<<<<

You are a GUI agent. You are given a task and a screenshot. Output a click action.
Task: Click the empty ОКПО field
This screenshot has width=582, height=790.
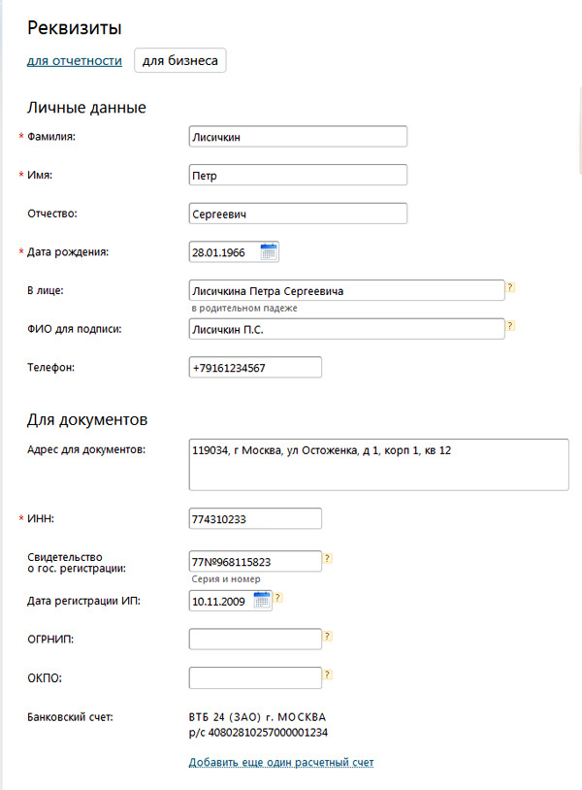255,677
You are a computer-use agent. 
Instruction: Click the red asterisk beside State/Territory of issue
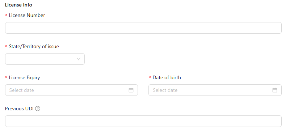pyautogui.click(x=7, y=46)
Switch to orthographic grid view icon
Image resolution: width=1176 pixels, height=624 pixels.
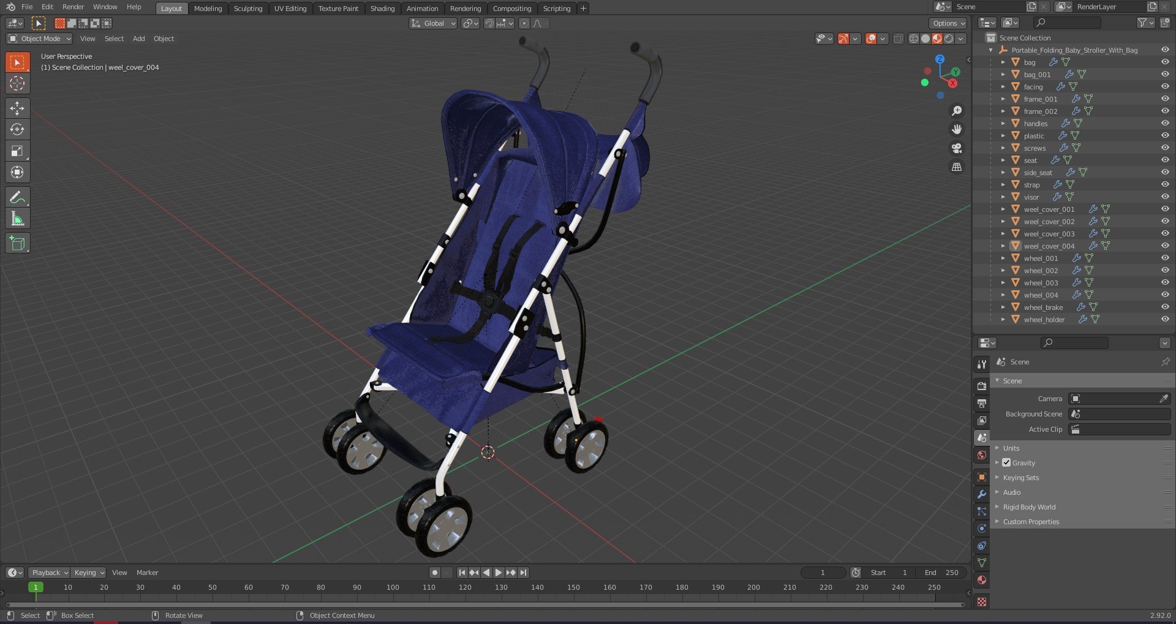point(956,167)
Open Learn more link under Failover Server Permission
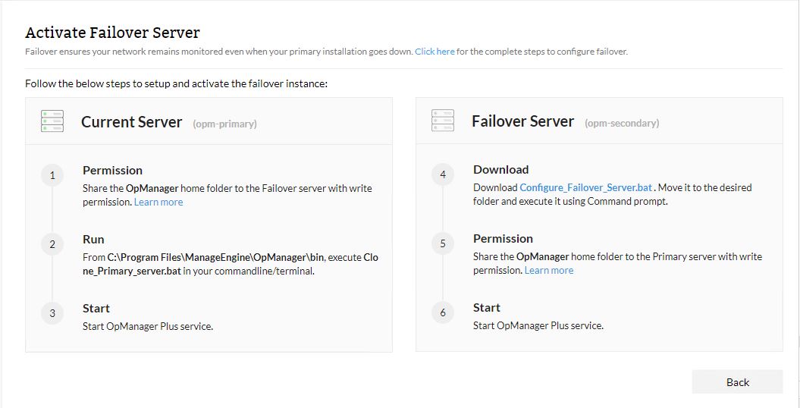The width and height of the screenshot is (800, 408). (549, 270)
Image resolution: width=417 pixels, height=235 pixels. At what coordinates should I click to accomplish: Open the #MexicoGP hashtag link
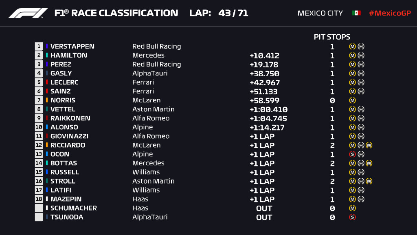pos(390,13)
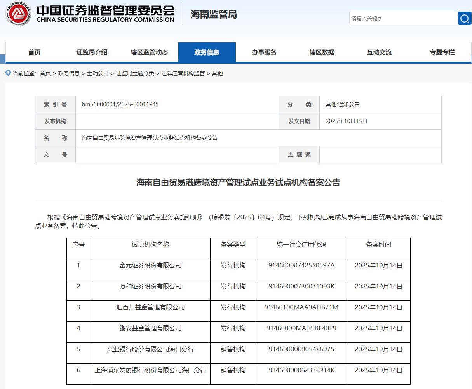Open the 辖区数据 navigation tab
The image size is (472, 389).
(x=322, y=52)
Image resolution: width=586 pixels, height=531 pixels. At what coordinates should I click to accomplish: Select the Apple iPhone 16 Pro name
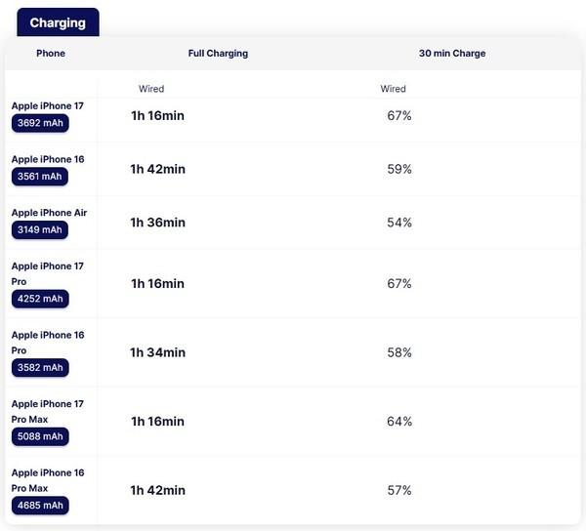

>>>>

◆ **Exercise**:
Exact transcription of the full listing above is required; images do not belong in it.

◆ **Written answer**:
You are a GUI agent. You are given a task and a screenshot. Output a click action.
Task: Click the empty ОКПО field
This screenshot has width=582, height=790.
255,677
You are a computer-use agent. 
Instruction: Click the red asterisk beside State/Territory of issue
pyautogui.click(x=7, y=46)
Switch to orthographic grid view icon
Image resolution: width=1176 pixels, height=624 pixels.
point(956,167)
Open Learn more link under Failover Server Permission
The width and height of the screenshot is (800, 408). (549, 270)
Image resolution: width=417 pixels, height=235 pixels. At what coordinates should I click to accomplish: Open the #MexicoGP hashtag link
pos(390,13)
Open the 辖区数据 navigation tab
The image size is (472, 389).
(x=322, y=52)
Image resolution: width=586 pixels, height=531 pixels. At what coordinates should I click to accomplish: Select the Apple iPhone 16 Pro name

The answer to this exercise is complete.